On Sunday, Indigenous leaders, activists, and their allies gathered along the banks of Bassin de la Villette, Paris’s largest man-made lake, as 25 Indigenous activists from North and South America formed a canoe flotilla on the lake. Renowned Indigenous North American climate activists from the Ponca Nation in Oklahoma to the Tla’Amin First Nation from British Columbia to Lummi Nation youth from Washington State, among others, participated in the event.
The purpose of the flotilla was to call upon the world’s governments to include the rights of Indigenous people in the text of the UN climate summit’s international deal, which is expected to be finalized in the coming days, and to highlight the relationship between people and water. The inclusion of the rights of Indigenous peoples in the legally binding portion of the agreement is a contentious issue at the climate talks. Several countries — including the United States, Norway, and Australia — have worked to eliminate Indigenous rights from the binding parts of the agreement, and include them only in the “aspirational” preamble. So far, they have succeeded — the latest version of the agreement, released on December 9, references Indigenous rights only in the non-binding introduction.
“It’s key that we are here as Indigenous peoples because we are the frontline communities,” said Dallas Goldtooth of Indigenous Rising, which works to defend Indigenous rights. “Our communities are the first ones to feel the affects of climate change.”
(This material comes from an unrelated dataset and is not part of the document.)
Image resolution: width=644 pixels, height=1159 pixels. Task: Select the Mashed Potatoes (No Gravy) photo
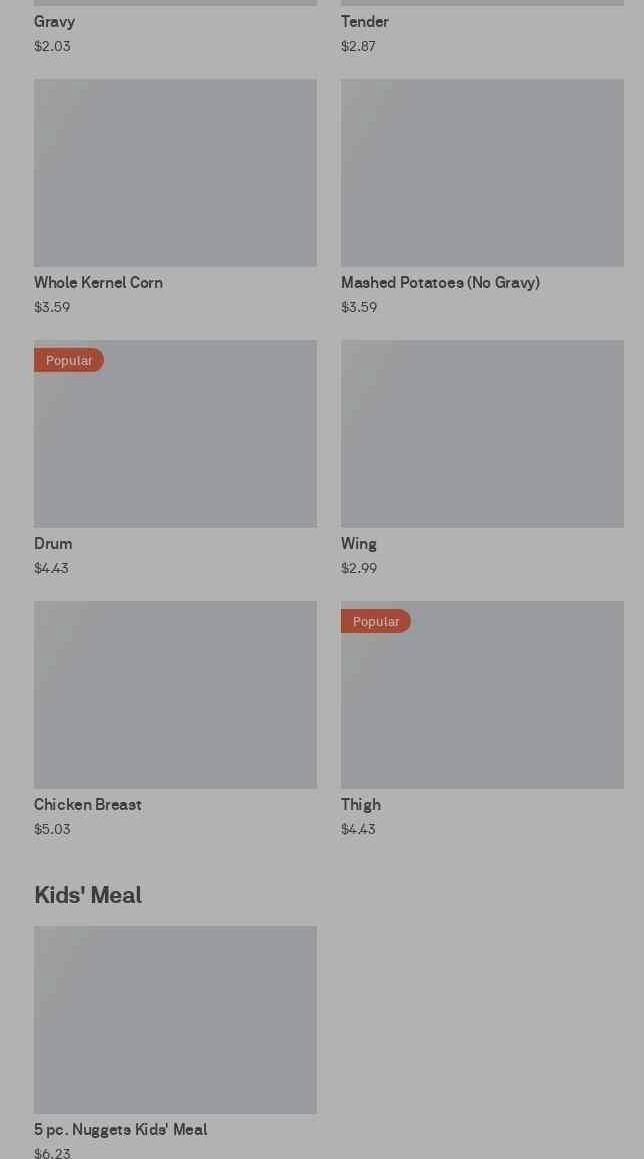pyautogui.click(x=482, y=173)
Speaking at the event, he continued, “Our communities are impacted and our traditional ways of life are at risk of being destroyed and even up until yesterday, governments of the world refused to let the rights of Indigenous peoples to be put into the Paris agreement. That is not acceptable, the rights of Indigenous peoples must be respected and acknowledged in a legally binding text of the Paris agreement. That is non-negotiable.”